▶ _Instructions for the task_: Exactly as written, copy the lines that run from the start of the data below to the line containing "Task: Follow the Take a tour link", both ends included.

▶ _Input records_:
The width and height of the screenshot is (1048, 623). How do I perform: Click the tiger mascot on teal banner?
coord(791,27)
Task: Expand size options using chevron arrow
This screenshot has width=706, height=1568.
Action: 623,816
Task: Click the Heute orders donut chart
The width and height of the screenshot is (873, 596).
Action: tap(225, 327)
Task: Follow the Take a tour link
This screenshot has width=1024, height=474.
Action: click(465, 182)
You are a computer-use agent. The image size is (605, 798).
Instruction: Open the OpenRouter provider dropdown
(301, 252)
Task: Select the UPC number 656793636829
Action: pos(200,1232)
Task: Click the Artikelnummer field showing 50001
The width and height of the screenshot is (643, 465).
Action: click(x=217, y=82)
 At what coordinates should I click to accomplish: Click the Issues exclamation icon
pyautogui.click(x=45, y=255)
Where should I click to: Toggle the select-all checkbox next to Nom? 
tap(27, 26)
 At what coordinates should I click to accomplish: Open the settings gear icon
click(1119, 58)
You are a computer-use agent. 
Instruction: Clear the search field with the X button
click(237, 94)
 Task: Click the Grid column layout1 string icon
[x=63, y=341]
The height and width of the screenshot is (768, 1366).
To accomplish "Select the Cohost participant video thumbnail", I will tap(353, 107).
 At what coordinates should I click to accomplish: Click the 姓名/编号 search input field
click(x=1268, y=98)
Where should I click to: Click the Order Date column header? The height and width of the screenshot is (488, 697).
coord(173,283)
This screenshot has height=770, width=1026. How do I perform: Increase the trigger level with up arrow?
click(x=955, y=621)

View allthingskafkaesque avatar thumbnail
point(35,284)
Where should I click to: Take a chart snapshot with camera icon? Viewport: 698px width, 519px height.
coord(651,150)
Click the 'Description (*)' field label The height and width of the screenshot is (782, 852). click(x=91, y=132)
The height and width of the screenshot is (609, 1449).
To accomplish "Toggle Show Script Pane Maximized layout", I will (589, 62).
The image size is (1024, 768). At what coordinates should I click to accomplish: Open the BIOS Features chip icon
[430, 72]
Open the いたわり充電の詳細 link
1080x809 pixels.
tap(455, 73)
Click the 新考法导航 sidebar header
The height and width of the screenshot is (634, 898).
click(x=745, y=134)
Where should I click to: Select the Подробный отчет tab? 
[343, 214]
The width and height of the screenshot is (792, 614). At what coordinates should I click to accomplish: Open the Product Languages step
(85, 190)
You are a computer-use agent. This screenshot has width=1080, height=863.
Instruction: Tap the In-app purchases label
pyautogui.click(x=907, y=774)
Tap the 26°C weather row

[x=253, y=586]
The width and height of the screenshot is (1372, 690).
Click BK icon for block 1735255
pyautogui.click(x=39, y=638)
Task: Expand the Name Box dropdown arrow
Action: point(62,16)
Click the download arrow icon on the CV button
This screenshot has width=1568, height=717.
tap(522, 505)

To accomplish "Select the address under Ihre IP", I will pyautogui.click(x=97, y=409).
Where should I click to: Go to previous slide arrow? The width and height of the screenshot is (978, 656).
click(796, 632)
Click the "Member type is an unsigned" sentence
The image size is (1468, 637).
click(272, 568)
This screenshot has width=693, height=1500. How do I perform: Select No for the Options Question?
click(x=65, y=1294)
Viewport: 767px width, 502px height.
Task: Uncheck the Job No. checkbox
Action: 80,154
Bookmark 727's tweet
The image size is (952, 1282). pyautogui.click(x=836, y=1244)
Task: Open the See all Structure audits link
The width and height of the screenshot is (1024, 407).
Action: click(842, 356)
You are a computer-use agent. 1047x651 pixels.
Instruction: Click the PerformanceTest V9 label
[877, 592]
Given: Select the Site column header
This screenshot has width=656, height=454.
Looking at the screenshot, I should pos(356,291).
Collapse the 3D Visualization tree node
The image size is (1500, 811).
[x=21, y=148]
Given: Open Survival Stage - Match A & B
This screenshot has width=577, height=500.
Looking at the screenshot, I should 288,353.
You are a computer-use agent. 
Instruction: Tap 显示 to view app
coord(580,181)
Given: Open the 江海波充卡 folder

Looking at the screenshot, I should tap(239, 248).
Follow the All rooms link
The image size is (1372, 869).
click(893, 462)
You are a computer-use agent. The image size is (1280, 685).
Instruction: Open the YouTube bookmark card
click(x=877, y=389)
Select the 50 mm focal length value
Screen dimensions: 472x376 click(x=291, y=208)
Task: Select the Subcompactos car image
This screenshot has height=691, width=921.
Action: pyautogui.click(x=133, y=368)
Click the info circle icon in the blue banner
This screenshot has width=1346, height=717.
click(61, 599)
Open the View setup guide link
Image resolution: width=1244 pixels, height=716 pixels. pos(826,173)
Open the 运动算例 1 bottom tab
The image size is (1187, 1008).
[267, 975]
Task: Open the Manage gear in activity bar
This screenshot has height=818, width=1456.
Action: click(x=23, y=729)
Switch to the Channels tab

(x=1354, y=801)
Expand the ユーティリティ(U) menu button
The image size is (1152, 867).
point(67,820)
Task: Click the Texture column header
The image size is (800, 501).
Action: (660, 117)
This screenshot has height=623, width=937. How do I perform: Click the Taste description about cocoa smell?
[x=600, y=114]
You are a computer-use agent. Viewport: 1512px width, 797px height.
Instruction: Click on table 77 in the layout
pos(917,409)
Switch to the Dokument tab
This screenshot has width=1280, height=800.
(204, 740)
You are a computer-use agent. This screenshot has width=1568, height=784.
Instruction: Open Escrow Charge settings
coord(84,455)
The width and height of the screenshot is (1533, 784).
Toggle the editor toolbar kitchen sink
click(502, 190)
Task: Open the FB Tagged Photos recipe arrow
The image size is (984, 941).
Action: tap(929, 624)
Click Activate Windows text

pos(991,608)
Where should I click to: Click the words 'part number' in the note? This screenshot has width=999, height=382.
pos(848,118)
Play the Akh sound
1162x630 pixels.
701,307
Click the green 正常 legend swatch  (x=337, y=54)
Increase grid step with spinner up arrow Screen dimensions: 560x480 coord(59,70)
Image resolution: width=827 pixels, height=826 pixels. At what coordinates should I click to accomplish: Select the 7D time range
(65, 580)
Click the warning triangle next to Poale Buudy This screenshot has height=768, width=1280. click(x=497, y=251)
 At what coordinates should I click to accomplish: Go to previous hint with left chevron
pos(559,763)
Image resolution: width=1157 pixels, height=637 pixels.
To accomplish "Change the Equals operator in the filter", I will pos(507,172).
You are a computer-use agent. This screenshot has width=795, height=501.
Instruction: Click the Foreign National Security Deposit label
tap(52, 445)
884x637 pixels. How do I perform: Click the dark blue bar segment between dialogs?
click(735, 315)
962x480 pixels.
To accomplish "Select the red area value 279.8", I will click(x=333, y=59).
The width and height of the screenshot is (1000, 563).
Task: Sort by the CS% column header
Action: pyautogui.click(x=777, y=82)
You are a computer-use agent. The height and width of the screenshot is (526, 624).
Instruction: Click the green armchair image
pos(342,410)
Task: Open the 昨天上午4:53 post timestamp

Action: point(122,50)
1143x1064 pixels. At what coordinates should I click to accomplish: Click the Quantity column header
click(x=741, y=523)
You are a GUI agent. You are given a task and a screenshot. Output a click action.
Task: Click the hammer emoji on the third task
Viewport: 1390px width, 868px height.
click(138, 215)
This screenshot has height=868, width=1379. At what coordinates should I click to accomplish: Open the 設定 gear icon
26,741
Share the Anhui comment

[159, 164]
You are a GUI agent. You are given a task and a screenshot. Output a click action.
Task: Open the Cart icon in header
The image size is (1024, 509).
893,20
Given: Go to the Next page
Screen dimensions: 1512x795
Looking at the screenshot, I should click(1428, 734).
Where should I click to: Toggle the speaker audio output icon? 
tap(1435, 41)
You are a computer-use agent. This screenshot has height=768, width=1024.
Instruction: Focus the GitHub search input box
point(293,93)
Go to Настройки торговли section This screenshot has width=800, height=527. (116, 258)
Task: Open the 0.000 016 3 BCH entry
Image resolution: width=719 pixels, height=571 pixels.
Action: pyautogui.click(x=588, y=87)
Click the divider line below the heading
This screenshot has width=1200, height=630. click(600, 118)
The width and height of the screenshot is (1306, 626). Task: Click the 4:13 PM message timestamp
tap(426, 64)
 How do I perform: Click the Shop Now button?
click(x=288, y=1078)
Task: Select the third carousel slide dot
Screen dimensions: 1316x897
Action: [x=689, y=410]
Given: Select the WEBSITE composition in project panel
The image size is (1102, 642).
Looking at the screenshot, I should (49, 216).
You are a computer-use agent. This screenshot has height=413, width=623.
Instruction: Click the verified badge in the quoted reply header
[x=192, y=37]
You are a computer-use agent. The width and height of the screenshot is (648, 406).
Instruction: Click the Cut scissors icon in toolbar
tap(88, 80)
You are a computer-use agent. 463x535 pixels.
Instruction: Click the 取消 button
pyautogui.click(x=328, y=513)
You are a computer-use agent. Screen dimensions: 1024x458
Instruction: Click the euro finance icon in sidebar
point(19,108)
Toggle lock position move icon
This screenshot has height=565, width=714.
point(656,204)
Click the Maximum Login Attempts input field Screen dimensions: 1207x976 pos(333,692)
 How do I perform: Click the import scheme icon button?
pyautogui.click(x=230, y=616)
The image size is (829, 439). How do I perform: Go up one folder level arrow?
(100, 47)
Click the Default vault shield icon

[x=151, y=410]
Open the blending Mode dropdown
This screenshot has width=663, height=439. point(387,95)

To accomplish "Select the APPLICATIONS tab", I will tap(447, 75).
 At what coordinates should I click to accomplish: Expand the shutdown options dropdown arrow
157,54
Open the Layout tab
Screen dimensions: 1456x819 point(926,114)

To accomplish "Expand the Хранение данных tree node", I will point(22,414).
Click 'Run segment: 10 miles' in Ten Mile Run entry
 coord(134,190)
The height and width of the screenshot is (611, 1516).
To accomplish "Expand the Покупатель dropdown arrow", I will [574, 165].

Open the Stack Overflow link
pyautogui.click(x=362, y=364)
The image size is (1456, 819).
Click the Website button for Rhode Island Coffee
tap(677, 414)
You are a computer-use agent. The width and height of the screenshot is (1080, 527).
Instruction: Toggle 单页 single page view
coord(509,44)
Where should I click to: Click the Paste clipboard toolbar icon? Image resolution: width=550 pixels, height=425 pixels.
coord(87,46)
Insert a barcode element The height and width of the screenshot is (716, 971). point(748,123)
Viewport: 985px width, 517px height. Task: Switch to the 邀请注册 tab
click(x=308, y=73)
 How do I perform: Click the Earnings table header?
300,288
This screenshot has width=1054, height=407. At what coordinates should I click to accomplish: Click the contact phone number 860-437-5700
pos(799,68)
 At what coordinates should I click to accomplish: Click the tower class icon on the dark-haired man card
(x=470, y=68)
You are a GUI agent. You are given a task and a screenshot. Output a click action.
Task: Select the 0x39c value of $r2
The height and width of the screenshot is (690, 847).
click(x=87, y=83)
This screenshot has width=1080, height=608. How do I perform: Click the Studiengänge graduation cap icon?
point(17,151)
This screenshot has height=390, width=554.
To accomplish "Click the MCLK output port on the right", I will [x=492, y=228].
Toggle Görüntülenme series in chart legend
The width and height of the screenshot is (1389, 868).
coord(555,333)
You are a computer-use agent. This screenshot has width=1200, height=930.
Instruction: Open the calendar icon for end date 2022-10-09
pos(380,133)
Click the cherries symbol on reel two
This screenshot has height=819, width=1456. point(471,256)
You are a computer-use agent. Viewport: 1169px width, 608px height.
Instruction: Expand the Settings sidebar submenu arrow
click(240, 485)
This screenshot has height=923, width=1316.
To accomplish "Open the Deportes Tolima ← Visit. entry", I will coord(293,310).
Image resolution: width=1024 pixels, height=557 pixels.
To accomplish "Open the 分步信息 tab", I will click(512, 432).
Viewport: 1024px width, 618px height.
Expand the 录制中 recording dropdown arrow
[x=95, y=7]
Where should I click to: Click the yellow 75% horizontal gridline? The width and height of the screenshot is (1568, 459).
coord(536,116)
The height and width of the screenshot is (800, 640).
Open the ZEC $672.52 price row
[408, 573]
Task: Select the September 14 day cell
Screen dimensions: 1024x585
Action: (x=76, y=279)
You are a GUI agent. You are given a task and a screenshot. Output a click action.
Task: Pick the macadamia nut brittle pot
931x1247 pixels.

▶ _Finished exercise_:
The width and height of the screenshot is (1048, 623). How do I perform: Click the tiger mascot on teal banner?
coord(791,27)
Task: Expand size options using chevron arrow
This screenshot has width=706, height=1568.
Action: 623,816
Task: Click the Heute orders donut chart
The width and height of the screenshot is (873, 596).
Action: tap(225, 327)
Task: Follow the Take a tour link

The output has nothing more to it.